In faith, newsman Scully adopts baby

Natalie Scully, the center of attraction of the Scully family. Father Steve, wife Kate, son Danny and daughter Mary Cate. Friday, January 31, 2009. (Joseph Silverman/ The Washington Times)Natalie Scully, the center of attraction of the Scully family. Father Steve, wife Kate, son Danny and daughter Mary Cate. Friday, January 31, 2009. (Joseph Silverman/ The Washington Times)

One afternoon last December, C-SPAN anchor and political editor Steve Scully sat down with President Bush for one of the former president’s many exit interviews.

“I hear congratulations are in order,” the president said.

“I had no idea the president knew about the adoption. I guess the makeup artist told him, because I was chitchatting with her about it,” Mr. Scully says.

“President Bush said something like, ‘What a joyous act of love.’ I got chills down my spine, because that is the name of the adoption agency, Act of Love,” Mr. Scully recalls of the coincidence.

Earlier that day, Mr. Scully and his wife, Katie, had learned that a single mother had given birth to a baby girl - soon to be named Natalie Cathleen Scully. The couple, devout Catholics both, had been talking to Act of Love, a Utah-based adoption agency, for months, waiting for an answer to their prayers for a baby.

The Scullys’ recent adoption is rooted in a faith-based affinity for children.

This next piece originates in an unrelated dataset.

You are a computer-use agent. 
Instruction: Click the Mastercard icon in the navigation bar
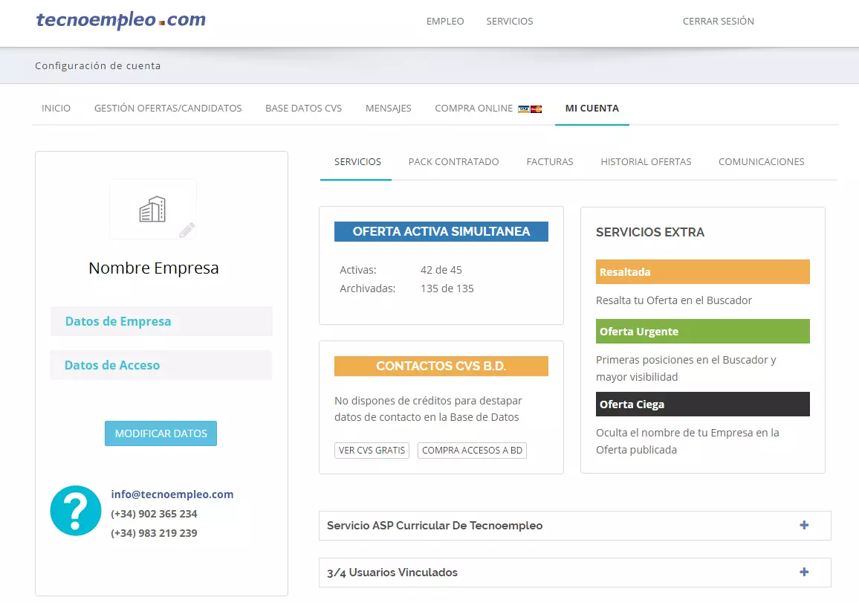pyautogui.click(x=537, y=109)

He is one of 13. She is one of 10. In addition to Natalie, the Scully clan consists of Mary Cate, 13, Danny, 11, and Christen, 8.

Mr. Scully, 48, has enjoyed a nearly 20-year career as one of Washington’s most visible journalists while juggling the demands of fatherhood. Unbeknownst to most in his voluminous Rolodex, however, his family life has been punctuated by shattering loss.

After a miscarriage, Mrs. Scully later gave birth to a baby girl named Carolyn on Oct. 29, 1993. On Feb. 9, 1994, Carolyn was found dead in her crib from sudden infant death syndrome, a condition that kills 3,000 babies in the United States every year.

Another child, a boy named Jack, was stillborn on Aug. 29, 1996.

Mr. Scully has “helped so many people, but in a very quiet way,” says former CBS Radio Chairman Joel Hollander, who lost his child to SIDS the same year as the Scullys. “He never wants any credit for anything. I think it is fantastic that he has adopted another baby.”

Mr. Hollander has served with Mr. Scully on the CJ Foundation for SIDS, which has raised about $60 million for SIDS research and public awareness.

The Scullys’ personal tragedies have only deepened their love of family and religious faith.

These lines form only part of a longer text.